Elispot cytokine assay of PBMC T cells and test antigens. A standard Elispot assay of thawed PBMC was used (27). In brief, 96-well plates (MAIPS S45, Millipore, Sydney, Australia) were precoated with 50 µL of antihuman IFN antibody (1D1K, Mabtech, Melbourne, Australia) and blocked with 10% v/v human AB serum. Each test well of triplicate groups contained 5 x 10⁵ PBMC in 100 µL RPMI 1640 with 2.5% v/v human AB serum (Valley Biomedical, Winchester, VA) plus 25 µL of antigen to a final concentration of 20 µg/mL or medium (control). Where cell numbers allowed, CD4⁺ or CD8⁺ T cells were depleted from PBMC using Dynal magnetic beads (depletion >98% assessed by flow cytometry; data not shown) before the Elispot assay. Antigens were purified protein derivative (Tuberculin, Staten Serums Institute, Copenhagen, Denmark; positive control antigen) and recombinant pVNTR (specific test antigen). The plates were incubated for 18 hours at 37°C in 5% CO₂, washed with PBS containing 0.1% v/v Tween 20, then with PBS, and incubated with biotin-conjugated antihuman IFN antibody (7-B6-1, Mabtech) for 2 hours at room temperature before washing. Bound cytokine was visualized using 1 µg/mL streptavidin-alkaline phosphatase conjugate (Mabtech) incubated for 2 hours at room temperature, then incubated with the colorimetric AP detection kit according to the instructions of the manufacturer (Bio-Rad, Hercules, CA). Cytokine spots (spot-forming units) were counted with the AID Elispot Reader system (Autoimmun Diagnostika GmbH, Strassberg, Germany).

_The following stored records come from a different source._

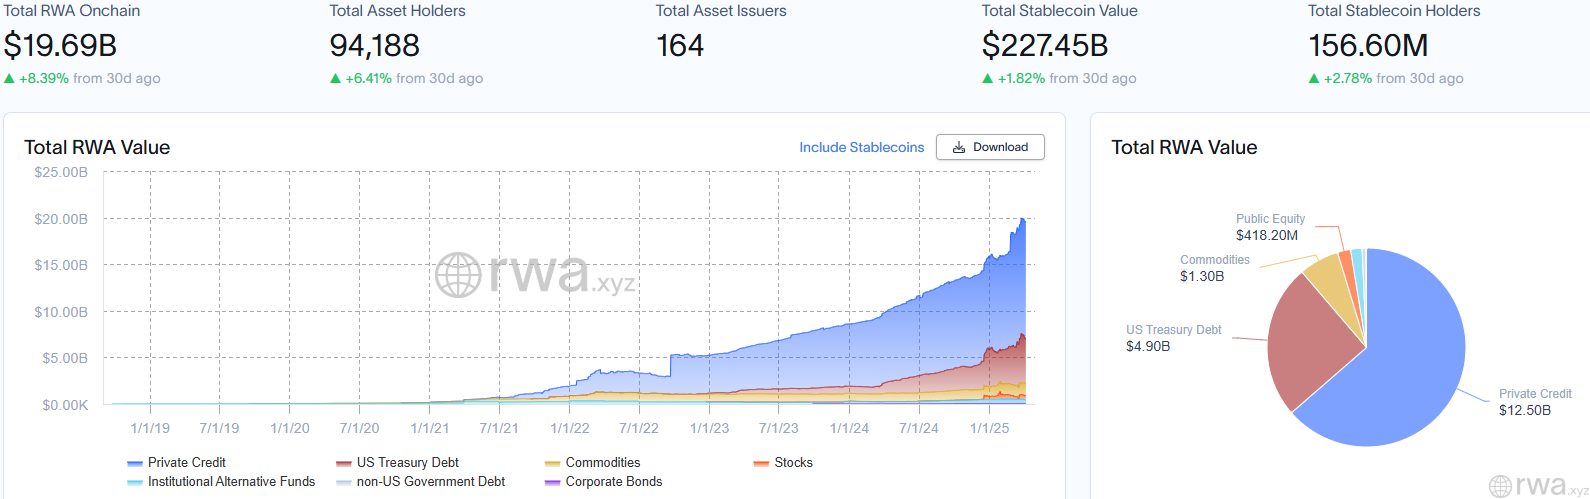The width and height of the screenshot is (1590, 499).
Task: Toggle Corporate Bonds legend entry
Action: (604, 482)
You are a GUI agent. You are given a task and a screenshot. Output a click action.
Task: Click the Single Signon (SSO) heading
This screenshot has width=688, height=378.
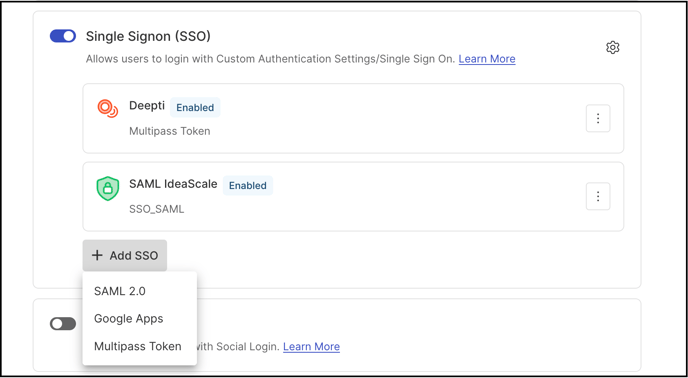148,36
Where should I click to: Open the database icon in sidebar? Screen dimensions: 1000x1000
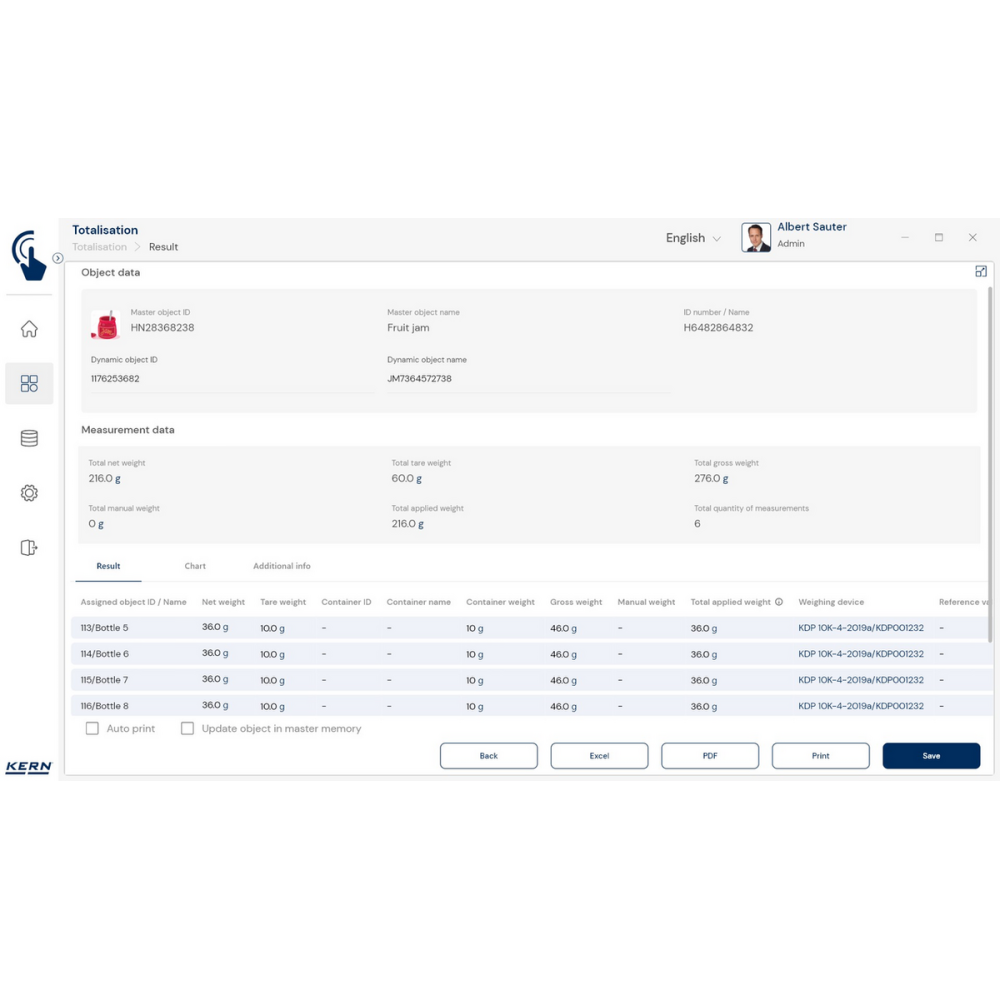29,438
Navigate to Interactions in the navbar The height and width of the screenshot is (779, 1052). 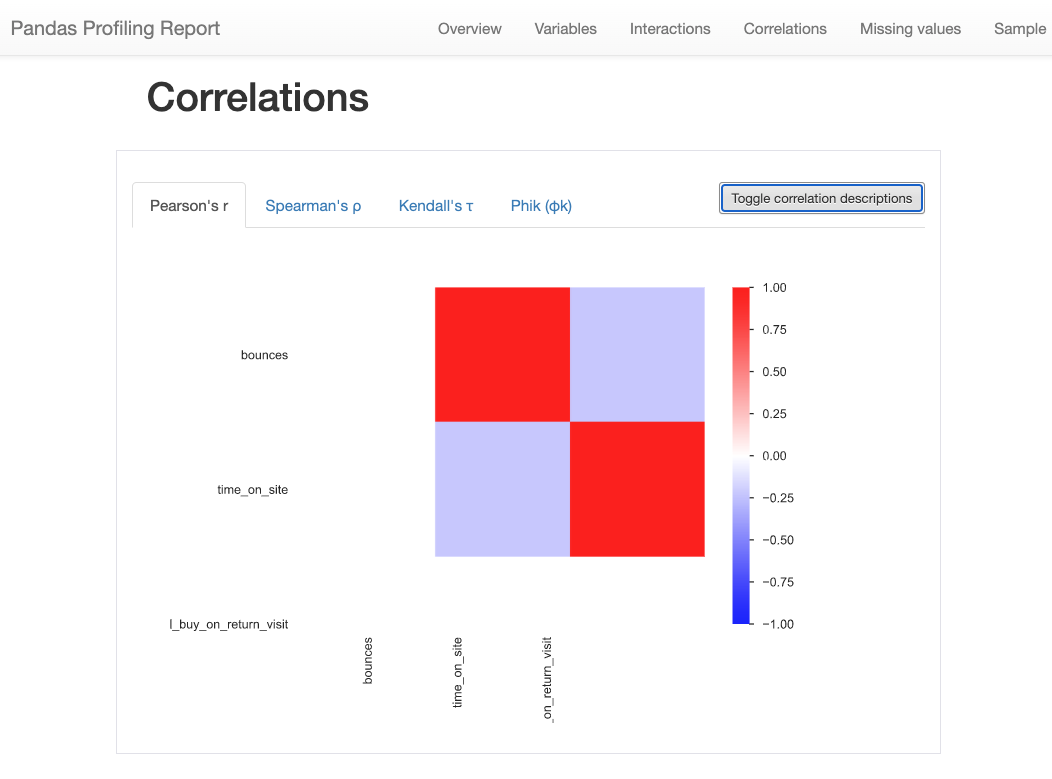point(670,29)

Serum antibody assays. Anti MUC1 VNTR antibodies in patient sera were measured by ELISA against pVNTR antigen as per the published method (19). A positive control serum (IFCM10_#2EC) was selected from a panel of patients previously immunized with MFP who had developed anti-VNTR antibodies. A negative control serum (ARI_#S2P) was selected, being from a normal individual with no detectable anti-VNTR antibody.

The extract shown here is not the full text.